Additionally, field functionaries should verify and capture the details of registered households on the MMS, such as their names, registration numbers, bank account details, and Aadhaar numbers. The verification process will reduce both the cases of transaction failures and the burden of the verification process at the block level. Gradually, the government can adopt the single source of truth technology across line ministries and programs, which will allow it to automate the collection and verification processes of the details of workers.

Since MGNREGA is largely automated with a digital process of fund flow, the central government can adopt the concept of automated utilization certificates generated through the MGNREGA MIS. Meanwhile, even if state governments delay submitting the necessary financial and administrative documents, the center should not withhold wage payments.

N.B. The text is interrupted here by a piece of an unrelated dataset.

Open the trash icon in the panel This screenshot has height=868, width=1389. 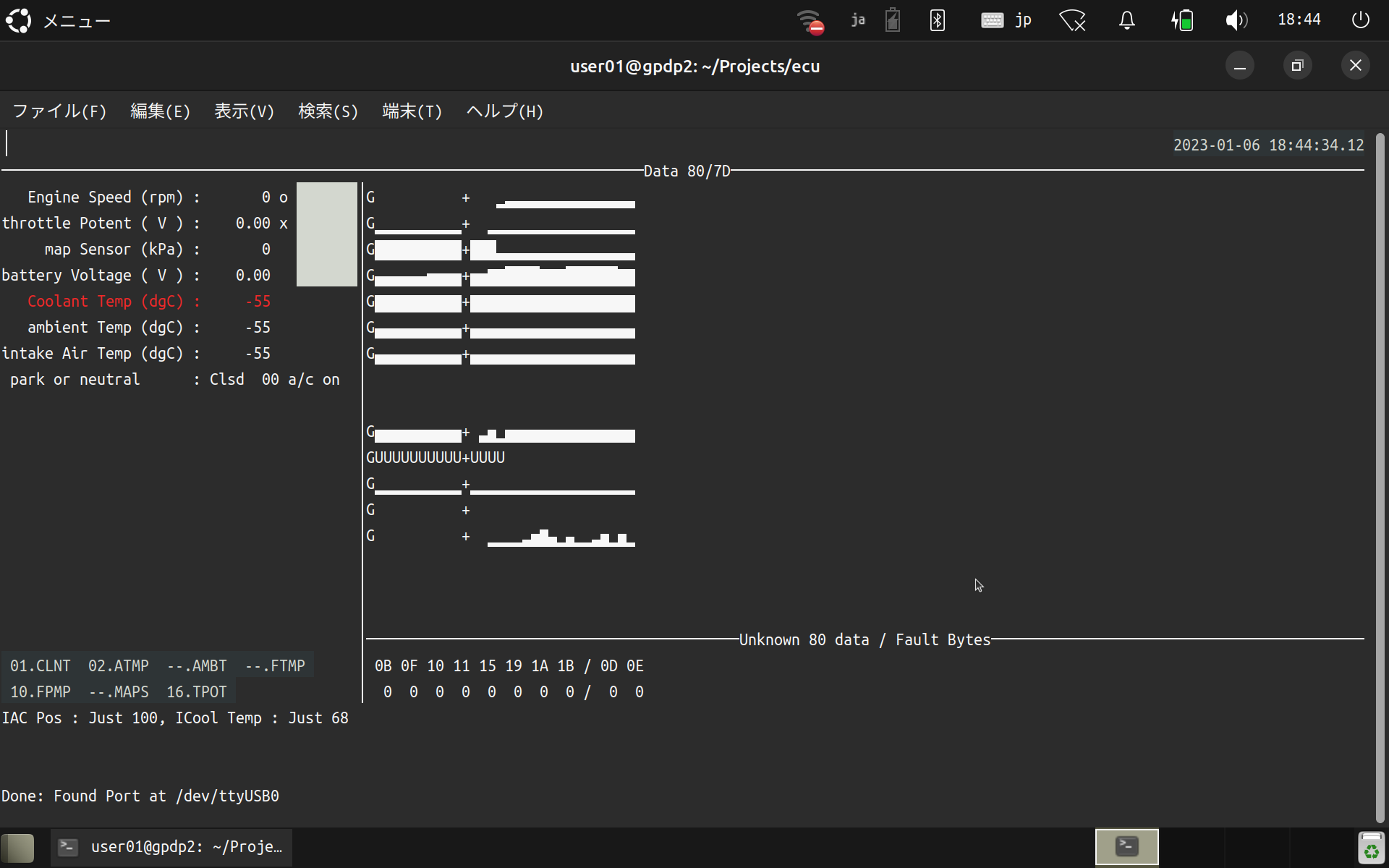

The Ministry of Rural Development and the governments of state and union territories should collectively enforce the mandate for timely payment of wages. They should work to address delays caused by burdensome administrative, manual processes, and infrastructural gaps. Utilizing technology, capacity building, and allocation of sufficient funds can help accomplish this goal. The state and central governments, all of which share one goal, should also collaborate to ensure rural Indians receive employment as well as wages on time.

[1] The data from the MGNREGA MIS used throughout the blog is as reported on 16th March, 2021, unless specified otherwise.

[2] Conversion rate of 1 USD = INR 73.3 has been used throughout the blog (as on 3rd March, 2021)

[3] Sources: MGNREGA Financial statements as on 22nd March, 2021 – 2017-18, 2018-19, 2019-20, 2020-21; Budget – 2017-18, 2018-19, 2019-20, 2020 to 2022.